A sophomore biology major has won an American Physiological Society (APS) fellowship to continue her study of gender differences in chronic pain.
The elite Undergraduate Summer Research Fellowship has been awarded to Abigail Cox, who started work after her freshman year in the laboratory of Dr. Benedict Kolber, assistant professor of biological sciences. Kolber also is the research and education coordinator for Duquesne’s Chronic Pain Research Consortium, which encourages researchers to discuss findings related to different aspects of chronic pain across biology, chemistry, neuroscience, pharmacy and other disciplines.
The APS selects up to only 24 students nationwide to participate in this summer program, which runs from Monday, May 23, to Friday, July 22.
Through the fellowship, Cox will continue her work at Duquesne on gender-related similarities and disparities in bladder pain. A chronic disorder that impacts the lives of about 1.3 million people, bladder pain has few effective treatment options.
Cox’s work has built upon an understanding of the activation and deactivation of certain areas of the brain in conjunction with bladder pain. While women suffer from bladder pain syndrome twice as often as men, both sexes are susceptible to the devastating effects of this disease. The APS fellowship will allow Cox to explore whether changes in tissue morphology and protein expression are similar in both sexes as they suffer from this disorder.
“Abby is a curious and inquisitive young researcher,” said Kolber. “I anticipate that her summer research will drive the development of a new paradigm in how our lab thinks about bladder pain, and I hope that the opportunity will help build Abby’s interest in basic biomedical research.”

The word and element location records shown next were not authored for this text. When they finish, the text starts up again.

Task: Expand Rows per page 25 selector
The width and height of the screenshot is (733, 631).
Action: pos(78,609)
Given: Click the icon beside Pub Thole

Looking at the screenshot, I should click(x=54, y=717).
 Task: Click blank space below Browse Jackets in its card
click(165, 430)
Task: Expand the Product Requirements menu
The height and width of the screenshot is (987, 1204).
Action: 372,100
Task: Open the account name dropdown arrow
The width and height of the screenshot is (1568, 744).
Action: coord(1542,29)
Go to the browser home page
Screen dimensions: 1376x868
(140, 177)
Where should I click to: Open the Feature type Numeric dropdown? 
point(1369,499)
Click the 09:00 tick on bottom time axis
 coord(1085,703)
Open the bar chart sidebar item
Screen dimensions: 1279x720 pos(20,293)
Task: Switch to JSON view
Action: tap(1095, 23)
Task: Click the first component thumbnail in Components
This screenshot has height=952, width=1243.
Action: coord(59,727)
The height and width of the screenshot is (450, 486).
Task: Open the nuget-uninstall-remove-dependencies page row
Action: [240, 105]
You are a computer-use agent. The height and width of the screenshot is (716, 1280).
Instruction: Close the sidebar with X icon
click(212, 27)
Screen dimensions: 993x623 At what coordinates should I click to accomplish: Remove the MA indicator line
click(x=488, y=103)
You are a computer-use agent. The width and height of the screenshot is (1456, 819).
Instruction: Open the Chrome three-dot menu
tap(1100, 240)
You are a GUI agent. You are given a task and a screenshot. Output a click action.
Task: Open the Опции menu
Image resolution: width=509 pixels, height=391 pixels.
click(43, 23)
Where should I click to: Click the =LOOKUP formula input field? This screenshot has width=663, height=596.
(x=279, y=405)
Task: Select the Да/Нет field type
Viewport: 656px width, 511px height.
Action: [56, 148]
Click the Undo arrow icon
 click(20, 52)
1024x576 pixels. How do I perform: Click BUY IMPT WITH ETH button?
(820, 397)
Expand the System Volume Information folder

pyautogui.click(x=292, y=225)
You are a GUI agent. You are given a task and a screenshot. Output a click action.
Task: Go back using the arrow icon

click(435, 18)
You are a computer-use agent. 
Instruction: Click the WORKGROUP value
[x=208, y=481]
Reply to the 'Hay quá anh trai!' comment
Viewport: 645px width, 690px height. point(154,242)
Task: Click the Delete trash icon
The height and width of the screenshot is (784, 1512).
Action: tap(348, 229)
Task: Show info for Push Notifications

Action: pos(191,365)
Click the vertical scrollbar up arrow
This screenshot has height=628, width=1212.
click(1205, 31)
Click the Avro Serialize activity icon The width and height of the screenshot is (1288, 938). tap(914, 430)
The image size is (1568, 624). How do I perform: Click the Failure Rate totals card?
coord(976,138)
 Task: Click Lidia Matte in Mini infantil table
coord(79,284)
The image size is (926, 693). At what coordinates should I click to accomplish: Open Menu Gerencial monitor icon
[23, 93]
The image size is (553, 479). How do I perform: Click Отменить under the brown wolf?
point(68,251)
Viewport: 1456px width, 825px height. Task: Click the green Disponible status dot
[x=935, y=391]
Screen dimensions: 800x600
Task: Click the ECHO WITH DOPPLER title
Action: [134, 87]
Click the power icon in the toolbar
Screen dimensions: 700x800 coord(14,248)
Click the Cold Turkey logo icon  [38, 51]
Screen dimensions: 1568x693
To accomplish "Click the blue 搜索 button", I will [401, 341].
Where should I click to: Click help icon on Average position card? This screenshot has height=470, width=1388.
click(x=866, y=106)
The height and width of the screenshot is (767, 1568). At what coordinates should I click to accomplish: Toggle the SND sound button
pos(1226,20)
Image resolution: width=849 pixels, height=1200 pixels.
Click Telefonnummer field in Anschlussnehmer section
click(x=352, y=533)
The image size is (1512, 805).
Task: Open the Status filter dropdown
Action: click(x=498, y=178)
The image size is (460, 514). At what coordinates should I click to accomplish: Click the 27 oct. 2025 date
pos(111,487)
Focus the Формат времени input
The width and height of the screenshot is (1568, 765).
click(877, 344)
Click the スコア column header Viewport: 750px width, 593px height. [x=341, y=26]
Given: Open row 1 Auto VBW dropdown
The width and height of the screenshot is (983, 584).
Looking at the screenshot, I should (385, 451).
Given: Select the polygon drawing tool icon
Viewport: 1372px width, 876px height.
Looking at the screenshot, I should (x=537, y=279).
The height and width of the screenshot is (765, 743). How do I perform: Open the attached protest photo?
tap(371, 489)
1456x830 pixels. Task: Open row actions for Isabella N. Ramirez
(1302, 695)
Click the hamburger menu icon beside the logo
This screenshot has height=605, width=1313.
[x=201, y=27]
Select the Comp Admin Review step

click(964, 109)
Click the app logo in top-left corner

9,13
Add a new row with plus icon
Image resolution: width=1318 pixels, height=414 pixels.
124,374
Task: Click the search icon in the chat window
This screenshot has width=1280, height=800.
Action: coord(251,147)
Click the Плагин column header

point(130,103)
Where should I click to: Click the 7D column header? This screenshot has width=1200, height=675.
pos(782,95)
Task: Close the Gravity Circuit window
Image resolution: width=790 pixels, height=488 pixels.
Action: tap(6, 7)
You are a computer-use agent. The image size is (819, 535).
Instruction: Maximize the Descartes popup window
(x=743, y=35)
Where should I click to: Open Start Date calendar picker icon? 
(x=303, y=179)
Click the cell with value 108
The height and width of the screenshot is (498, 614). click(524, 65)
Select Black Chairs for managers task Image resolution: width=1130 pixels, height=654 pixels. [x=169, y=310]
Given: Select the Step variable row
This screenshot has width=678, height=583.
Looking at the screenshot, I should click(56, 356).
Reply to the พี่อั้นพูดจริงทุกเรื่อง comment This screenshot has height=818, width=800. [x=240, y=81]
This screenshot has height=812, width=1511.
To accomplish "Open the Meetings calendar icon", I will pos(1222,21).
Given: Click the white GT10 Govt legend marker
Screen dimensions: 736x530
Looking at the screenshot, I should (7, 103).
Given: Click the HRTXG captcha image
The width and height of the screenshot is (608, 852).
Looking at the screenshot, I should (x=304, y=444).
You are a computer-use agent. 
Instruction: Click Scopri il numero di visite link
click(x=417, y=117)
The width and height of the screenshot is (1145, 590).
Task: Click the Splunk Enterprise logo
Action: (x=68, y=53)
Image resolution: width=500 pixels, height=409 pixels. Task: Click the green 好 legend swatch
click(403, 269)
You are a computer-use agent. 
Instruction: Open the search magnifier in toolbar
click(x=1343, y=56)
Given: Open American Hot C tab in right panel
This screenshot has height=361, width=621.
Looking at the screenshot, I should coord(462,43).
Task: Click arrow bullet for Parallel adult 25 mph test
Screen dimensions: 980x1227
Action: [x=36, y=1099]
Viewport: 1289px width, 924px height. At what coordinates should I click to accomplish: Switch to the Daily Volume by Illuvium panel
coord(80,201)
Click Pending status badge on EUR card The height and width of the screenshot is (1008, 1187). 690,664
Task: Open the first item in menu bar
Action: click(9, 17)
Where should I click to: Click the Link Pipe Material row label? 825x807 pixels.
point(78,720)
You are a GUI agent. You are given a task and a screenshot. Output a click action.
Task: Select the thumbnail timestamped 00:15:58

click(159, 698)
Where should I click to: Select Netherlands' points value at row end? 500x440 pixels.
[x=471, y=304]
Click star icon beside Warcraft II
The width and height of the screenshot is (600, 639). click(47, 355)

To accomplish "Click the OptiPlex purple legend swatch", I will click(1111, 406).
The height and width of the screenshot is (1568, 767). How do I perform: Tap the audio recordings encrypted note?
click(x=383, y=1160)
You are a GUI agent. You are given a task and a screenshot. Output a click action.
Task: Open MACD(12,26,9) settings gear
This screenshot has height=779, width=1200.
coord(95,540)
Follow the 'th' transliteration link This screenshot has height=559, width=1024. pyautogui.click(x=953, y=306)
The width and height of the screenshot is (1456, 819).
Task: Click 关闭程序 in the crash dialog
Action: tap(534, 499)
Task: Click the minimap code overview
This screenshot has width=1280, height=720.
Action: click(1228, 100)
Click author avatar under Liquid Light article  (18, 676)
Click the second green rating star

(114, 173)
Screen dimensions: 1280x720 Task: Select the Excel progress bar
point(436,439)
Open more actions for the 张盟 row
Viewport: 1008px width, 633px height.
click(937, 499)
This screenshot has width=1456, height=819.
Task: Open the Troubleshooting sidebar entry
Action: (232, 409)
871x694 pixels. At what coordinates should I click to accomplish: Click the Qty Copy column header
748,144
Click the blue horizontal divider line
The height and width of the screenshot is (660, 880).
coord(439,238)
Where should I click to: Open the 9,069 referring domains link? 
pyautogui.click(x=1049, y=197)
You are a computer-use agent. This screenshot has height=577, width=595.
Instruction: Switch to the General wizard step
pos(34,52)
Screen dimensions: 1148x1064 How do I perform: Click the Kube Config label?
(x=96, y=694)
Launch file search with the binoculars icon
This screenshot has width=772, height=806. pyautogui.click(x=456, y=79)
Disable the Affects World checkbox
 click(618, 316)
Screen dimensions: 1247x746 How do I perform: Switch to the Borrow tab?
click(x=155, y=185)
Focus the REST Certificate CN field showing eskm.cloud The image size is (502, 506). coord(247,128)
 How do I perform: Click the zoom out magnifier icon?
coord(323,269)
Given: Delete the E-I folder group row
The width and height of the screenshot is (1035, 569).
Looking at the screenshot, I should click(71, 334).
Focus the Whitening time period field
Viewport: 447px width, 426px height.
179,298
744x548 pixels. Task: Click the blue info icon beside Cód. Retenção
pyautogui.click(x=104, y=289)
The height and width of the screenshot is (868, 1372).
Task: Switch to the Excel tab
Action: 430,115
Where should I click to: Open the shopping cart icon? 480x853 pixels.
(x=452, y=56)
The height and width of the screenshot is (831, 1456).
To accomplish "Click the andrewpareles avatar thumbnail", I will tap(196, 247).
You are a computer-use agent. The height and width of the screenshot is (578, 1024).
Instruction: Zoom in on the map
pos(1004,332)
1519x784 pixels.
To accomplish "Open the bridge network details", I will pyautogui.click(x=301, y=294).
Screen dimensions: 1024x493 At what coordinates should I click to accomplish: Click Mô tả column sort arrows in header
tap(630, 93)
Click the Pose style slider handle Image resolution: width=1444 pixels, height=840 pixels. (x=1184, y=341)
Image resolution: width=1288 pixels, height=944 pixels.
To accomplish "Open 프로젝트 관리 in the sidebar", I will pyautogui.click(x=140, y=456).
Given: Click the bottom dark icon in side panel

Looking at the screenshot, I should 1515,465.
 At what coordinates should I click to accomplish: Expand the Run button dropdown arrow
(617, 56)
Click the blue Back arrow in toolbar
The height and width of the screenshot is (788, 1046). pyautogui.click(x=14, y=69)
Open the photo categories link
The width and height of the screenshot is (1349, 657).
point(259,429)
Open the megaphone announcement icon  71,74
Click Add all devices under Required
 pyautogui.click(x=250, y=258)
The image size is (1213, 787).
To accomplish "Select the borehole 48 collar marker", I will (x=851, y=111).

Besides providing a $4,000 stipend to continue her work, the fellowship will allow Cox to attend and present at the APS 2017 Experimental Biology Meeting in Chicago.
“I’m so excited about that; I’ve never gone to a national conference before,” said Cox. “I really enjoy researching in such a prevalent field. While my efforts benefit me academically, I hope that they can benefit the lives of patients.”
Cox is the second Duquesne student in four years to win an APS undergraduate fellowship. Both have worked in Kolber’s lab.